- _EXERCISE_
Return every record in full. Match each one exactly.

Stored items

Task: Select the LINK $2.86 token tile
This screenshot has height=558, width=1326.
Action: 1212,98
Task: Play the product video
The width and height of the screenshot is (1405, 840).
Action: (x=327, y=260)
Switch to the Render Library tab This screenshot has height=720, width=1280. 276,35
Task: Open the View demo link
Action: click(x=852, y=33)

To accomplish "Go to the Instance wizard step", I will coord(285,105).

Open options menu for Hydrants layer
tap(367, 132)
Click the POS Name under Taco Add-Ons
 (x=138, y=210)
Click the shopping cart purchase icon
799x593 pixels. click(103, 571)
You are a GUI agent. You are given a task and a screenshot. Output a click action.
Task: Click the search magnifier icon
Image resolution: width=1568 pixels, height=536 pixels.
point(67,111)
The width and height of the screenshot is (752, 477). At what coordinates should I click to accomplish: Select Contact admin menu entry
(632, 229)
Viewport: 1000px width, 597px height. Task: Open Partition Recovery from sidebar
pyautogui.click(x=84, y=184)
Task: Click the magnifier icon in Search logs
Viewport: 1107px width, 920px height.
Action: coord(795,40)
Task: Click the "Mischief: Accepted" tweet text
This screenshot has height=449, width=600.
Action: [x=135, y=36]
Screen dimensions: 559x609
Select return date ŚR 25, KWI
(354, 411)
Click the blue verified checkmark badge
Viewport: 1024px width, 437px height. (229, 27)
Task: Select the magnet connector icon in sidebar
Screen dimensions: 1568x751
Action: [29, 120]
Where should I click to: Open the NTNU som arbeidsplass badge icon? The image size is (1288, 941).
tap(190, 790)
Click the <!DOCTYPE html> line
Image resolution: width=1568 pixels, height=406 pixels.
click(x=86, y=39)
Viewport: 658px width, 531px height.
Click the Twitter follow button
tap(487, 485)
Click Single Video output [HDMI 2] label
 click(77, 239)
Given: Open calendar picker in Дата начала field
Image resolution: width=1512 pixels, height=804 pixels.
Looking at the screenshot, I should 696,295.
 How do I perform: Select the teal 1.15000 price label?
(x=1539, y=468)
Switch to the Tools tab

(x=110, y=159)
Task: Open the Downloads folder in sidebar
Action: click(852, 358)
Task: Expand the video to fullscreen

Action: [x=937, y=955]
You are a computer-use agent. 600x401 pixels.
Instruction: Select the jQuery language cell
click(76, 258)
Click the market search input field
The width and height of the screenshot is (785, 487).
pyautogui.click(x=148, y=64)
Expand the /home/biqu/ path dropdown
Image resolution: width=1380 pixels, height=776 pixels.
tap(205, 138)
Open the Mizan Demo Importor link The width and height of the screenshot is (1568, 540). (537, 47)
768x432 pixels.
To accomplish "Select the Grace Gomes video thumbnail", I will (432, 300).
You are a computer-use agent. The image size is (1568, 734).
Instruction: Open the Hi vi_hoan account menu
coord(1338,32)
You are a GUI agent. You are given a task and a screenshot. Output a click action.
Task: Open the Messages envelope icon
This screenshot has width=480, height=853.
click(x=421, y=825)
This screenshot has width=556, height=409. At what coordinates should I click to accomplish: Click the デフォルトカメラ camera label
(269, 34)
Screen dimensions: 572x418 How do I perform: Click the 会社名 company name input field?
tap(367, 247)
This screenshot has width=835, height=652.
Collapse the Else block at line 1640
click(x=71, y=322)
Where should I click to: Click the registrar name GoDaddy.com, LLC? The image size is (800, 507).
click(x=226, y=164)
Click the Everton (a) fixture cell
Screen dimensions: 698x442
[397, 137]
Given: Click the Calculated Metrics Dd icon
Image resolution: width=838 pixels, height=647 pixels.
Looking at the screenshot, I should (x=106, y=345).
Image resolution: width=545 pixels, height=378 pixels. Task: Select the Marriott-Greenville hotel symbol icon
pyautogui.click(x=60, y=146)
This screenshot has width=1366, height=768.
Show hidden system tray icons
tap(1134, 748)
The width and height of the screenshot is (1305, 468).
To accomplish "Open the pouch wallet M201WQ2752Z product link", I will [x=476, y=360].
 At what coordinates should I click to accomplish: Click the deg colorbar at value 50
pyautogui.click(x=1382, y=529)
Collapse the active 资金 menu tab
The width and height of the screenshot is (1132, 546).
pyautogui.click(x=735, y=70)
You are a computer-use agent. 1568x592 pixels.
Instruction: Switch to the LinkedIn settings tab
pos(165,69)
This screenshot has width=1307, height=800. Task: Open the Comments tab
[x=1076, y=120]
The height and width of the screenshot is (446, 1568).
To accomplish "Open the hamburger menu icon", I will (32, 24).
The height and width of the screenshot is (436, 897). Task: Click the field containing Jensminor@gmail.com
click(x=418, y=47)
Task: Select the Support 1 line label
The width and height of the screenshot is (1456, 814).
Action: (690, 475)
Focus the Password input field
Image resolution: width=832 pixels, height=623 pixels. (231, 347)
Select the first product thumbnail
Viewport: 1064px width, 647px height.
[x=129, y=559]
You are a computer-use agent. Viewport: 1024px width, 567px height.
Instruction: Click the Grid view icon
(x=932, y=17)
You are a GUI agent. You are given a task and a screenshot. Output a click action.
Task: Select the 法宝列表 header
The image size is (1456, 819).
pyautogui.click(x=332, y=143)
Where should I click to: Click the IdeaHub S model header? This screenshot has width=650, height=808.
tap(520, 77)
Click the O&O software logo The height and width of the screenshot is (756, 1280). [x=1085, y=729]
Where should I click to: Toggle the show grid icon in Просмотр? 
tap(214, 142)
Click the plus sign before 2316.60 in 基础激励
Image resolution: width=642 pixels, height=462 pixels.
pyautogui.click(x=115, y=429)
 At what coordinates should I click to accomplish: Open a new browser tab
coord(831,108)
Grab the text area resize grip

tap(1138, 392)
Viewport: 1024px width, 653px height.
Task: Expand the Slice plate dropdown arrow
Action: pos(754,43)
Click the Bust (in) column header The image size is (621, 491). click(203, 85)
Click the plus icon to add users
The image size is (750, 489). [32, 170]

- _ANSWER TO THIS EXERCISE_
Task: Select the LINK $2.86 token tile
This screenshot has height=558, width=1326.
Action: 1212,98
Task: Play the product video
The width and height of the screenshot is (1405, 840).
Action: (x=327, y=260)
Switch to the Render Library tab This screenshot has height=720, width=1280. 276,35
Task: Open the View demo link
Action: click(x=852, y=33)

To accomplish "Go to the Instance wizard step", I will coord(285,105).

Open options menu for Hydrants layer
tap(367, 132)
Click the POS Name under Taco Add-Ons
 (x=138, y=210)
Click the shopping cart purchase icon
799x593 pixels. click(103, 571)
You are a GUI agent. You are given a task and a screenshot. Output a click action.
Task: Click the search magnifier icon
Image resolution: width=1568 pixels, height=536 pixels.
point(67,111)
The width and height of the screenshot is (752, 477). At what coordinates should I click to accomplish: Select Contact admin menu entry
(632, 229)
Viewport: 1000px width, 597px height. Task: Open Partition Recovery from sidebar
pyautogui.click(x=84, y=184)
Task: Click the magnifier icon in Search logs
Viewport: 1107px width, 920px height.
Action: coord(795,40)
Task: Click the "Mischief: Accepted" tweet text
This screenshot has height=449, width=600.
Action: [x=135, y=36]
Screen dimensions: 559x609
Select return date ŚR 25, KWI
(354, 411)
Click the blue verified checkmark badge
Viewport: 1024px width, 437px height. (229, 27)
Task: Select the magnet connector icon in sidebar
Screen dimensions: 1568x751
Action: [29, 120]
Where should I click to: Open the NTNU som arbeidsplass badge icon? The image size is (1288, 941).
tap(190, 790)
Click the <!DOCTYPE html> line
Image resolution: width=1568 pixels, height=406 pixels.
click(x=86, y=39)
Viewport: 658px width, 531px height.
Click the Twitter follow button
tap(487, 485)
Click Single Video output [HDMI 2] label
 click(77, 239)
Given: Open calendar picker in Дата начала field
Image resolution: width=1512 pixels, height=804 pixels.
Looking at the screenshot, I should 696,295.
 How do I perform: Select the teal 1.15000 price label?
(x=1539, y=468)
Switch to the Tools tab

(x=110, y=159)
Task: Open the Downloads folder in sidebar
Action: click(852, 358)
Task: Expand the video to fullscreen

Action: [x=937, y=955]
You are a computer-use agent. 600x401 pixels.
Instruction: Select the jQuery language cell
click(76, 258)
Click the market search input field
The width and height of the screenshot is (785, 487).
pyautogui.click(x=148, y=64)
Expand the /home/biqu/ path dropdown
Image resolution: width=1380 pixels, height=776 pixels.
tap(205, 138)
Open the Mizan Demo Importor link The width and height of the screenshot is (1568, 540). (537, 47)
768x432 pixels.
To accomplish "Select the Grace Gomes video thumbnail", I will (432, 300).
You are a computer-use agent. The image size is (1568, 734).
Instruction: Open the Hi vi_hoan account menu
coord(1338,32)
You are a GUI agent. You are given a task and a screenshot. Output a click action.
Task: Open the Messages envelope icon
This screenshot has width=480, height=853.
click(x=421, y=825)
This screenshot has width=556, height=409. At what coordinates should I click to accomplish: Click the デフォルトカメラ camera label
(269, 34)
Screen dimensions: 572x418 How do I perform: Click the 会社名 company name input field?
tap(367, 247)
This screenshot has width=835, height=652.
Collapse the Else block at line 1640
click(x=71, y=322)
Where should I click to: Click the registrar name GoDaddy.com, LLC? The image size is (800, 507).
click(x=226, y=164)
Click the Everton (a) fixture cell
Screen dimensions: 698x442
[397, 137]
Given: Click the Calculated Metrics Dd icon
Image resolution: width=838 pixels, height=647 pixels.
Looking at the screenshot, I should (x=106, y=345).
Image resolution: width=545 pixels, height=378 pixels. Task: Select the Marriott-Greenville hotel symbol icon
pyautogui.click(x=60, y=146)
This screenshot has width=1366, height=768.
Show hidden system tray icons
tap(1134, 748)
The width and height of the screenshot is (1305, 468).
To accomplish "Open the pouch wallet M201WQ2752Z product link", I will [x=476, y=360].
 At what coordinates should I click to accomplish: Click the deg colorbar at value 50
pyautogui.click(x=1382, y=529)
Collapse the active 资金 menu tab
The width and height of the screenshot is (1132, 546).
pyautogui.click(x=735, y=70)
You are a computer-use agent. 1568x592 pixels.
Instruction: Switch to the LinkedIn settings tab
pos(165,69)
This screenshot has width=1307, height=800. Task: Open the Comments tab
[x=1076, y=120]
The height and width of the screenshot is (446, 1568).
To accomplish "Open the hamburger menu icon", I will (32, 24).
The height and width of the screenshot is (436, 897). Task: Click the field containing Jensminor@gmail.com
click(x=418, y=47)
Task: Select the Support 1 line label
The width and height of the screenshot is (1456, 814).
Action: (690, 475)
Focus the Password input field
Image resolution: width=832 pixels, height=623 pixels. (231, 347)
Select the first product thumbnail
Viewport: 1064px width, 647px height.
[x=129, y=559]
You are a computer-use agent. Viewport: 1024px width, 567px height.
Instruction: Click the Grid view icon
(x=932, y=17)
You are a GUI agent. You are given a task and a screenshot. Output a click action.
Task: Select the 法宝列表 header
The image size is (1456, 819).
pyautogui.click(x=332, y=143)
Where should I click to: Click the IdeaHub S model header? This screenshot has width=650, height=808.
tap(520, 77)
Click the O&O software logo The height and width of the screenshot is (756, 1280). [x=1085, y=729]
Where should I click to: Toggle the show grid icon in Просмотр? 
tap(214, 142)
Click the plus sign before 2316.60 in 基础激励
Image resolution: width=642 pixels, height=462 pixels.
pyautogui.click(x=115, y=429)
 At what coordinates should I click to accomplish: Open a new browser tab
coord(831,108)
Grab the text area resize grip

tap(1138, 392)
Viewport: 1024px width, 653px height.
Task: Expand the Slice plate dropdown arrow
Action: pos(754,43)
Click the Bust (in) column header The image size is (621, 491). click(203, 85)
Click the plus icon to add users
The image size is (750, 489). [32, 170]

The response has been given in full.